───── EXTRACT TO READ
SARS-CoV-2 causes neuronal damage and inflammation within a week of infection in rhesus macaques

SARS-CoV-2, the COVID-19 virus, caused significant neuron damage and inflammation within a week of infection in rhesus macaque monkeys, according to a new study. The researchers from the California National Primate Research Center at the University of California, Davis, also discovered that aged monkeys with Type 2 diabetes experienced worse virus-induced neurological damage. The findings, published in Cell Reports Oct. 12, provide a framework to study the long-term neurological symptoms linked to COVID-19.

Eighty percent of individuals testing positive for COVID-19 reported neurological symptoms, according to a recent report. Studies in humans have been unable to confirm whether these symptoms are due to a general inflammatory response in the body, or if the virus directly infects the brain. Using a recently developed nonhuman primate model of the disease, UC Davis researchers revealed that COVID reaches the brain by transport through the nose along the olfactory nerve, a nerve that starts in the brain and ends in the upper inside part of the nose.
──────────
APPLY WHAT YOU READ:
1. According to the text on SARS-CoV-2 in rhesus macaques, in which journal were the findings published?
2. Continue the text on SARS-CoV-2 in rhesus macaques, starting after its last sentence.
The saved data entries play no part in this work.
───── RAW DATA
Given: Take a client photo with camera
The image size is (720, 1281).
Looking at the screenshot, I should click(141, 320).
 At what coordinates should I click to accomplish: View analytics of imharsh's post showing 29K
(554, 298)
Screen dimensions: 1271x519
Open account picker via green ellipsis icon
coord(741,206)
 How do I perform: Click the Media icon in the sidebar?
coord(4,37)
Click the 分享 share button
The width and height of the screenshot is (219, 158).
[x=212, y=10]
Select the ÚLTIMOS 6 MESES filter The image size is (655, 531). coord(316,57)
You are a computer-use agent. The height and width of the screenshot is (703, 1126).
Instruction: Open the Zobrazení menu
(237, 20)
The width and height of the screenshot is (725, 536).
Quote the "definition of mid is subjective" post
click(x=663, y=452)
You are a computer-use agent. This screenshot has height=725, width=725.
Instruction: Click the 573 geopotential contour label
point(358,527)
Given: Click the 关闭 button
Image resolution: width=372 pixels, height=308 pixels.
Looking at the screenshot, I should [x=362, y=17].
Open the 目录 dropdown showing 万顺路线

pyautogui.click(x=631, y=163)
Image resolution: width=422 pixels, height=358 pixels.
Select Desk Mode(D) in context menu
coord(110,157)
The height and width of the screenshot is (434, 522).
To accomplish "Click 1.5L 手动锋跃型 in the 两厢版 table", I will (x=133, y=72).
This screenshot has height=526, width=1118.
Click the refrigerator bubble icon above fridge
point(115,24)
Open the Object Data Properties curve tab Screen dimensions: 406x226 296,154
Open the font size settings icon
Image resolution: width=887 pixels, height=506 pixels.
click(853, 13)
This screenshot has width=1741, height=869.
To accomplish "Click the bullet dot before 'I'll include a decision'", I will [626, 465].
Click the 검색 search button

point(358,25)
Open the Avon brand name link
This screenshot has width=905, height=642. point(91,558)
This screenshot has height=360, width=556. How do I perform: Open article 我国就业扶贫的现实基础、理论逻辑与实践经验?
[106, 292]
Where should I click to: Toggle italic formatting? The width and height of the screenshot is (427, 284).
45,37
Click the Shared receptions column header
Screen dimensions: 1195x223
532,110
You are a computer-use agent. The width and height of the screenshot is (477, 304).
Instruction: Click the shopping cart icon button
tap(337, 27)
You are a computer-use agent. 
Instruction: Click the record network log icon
──────────
ANSWER SET:
1. Cell Reports.

2.
We not only demonstrated that the virus infects the brain, but also that it directly infects neurons and can be transported along nerve pathways to sites beyond the initial olfactory regions."

John Morrison, Senior Author, Professor of Neurology, UC Davis and Director of the CNPRC

Young, healthy rhesus macaques and aged animals with Type 2 diabetes were inoculated with the SARS-Cov-2 virus and compared to noninfected, age-matched controls. Seven days after the animals were exposed to the virus, researchers were able to identify the virus in brain tissue as well as several different types of brain cell. High-powered microscopes allowed the scientists to visualize interactions between the virus and brain cells.

Virus infection worse in aged animals

Their findings leave no doubt that the virus was entering the brain and damaging brain cells along the way, said first author Danielle Beckman, a postdoctoral researcher at UC Davis. By comparing young and aged animals, it became clear that viral infection was exacerbated in the aged animals. Brain cells of infected aged monkeys appeared shrunken.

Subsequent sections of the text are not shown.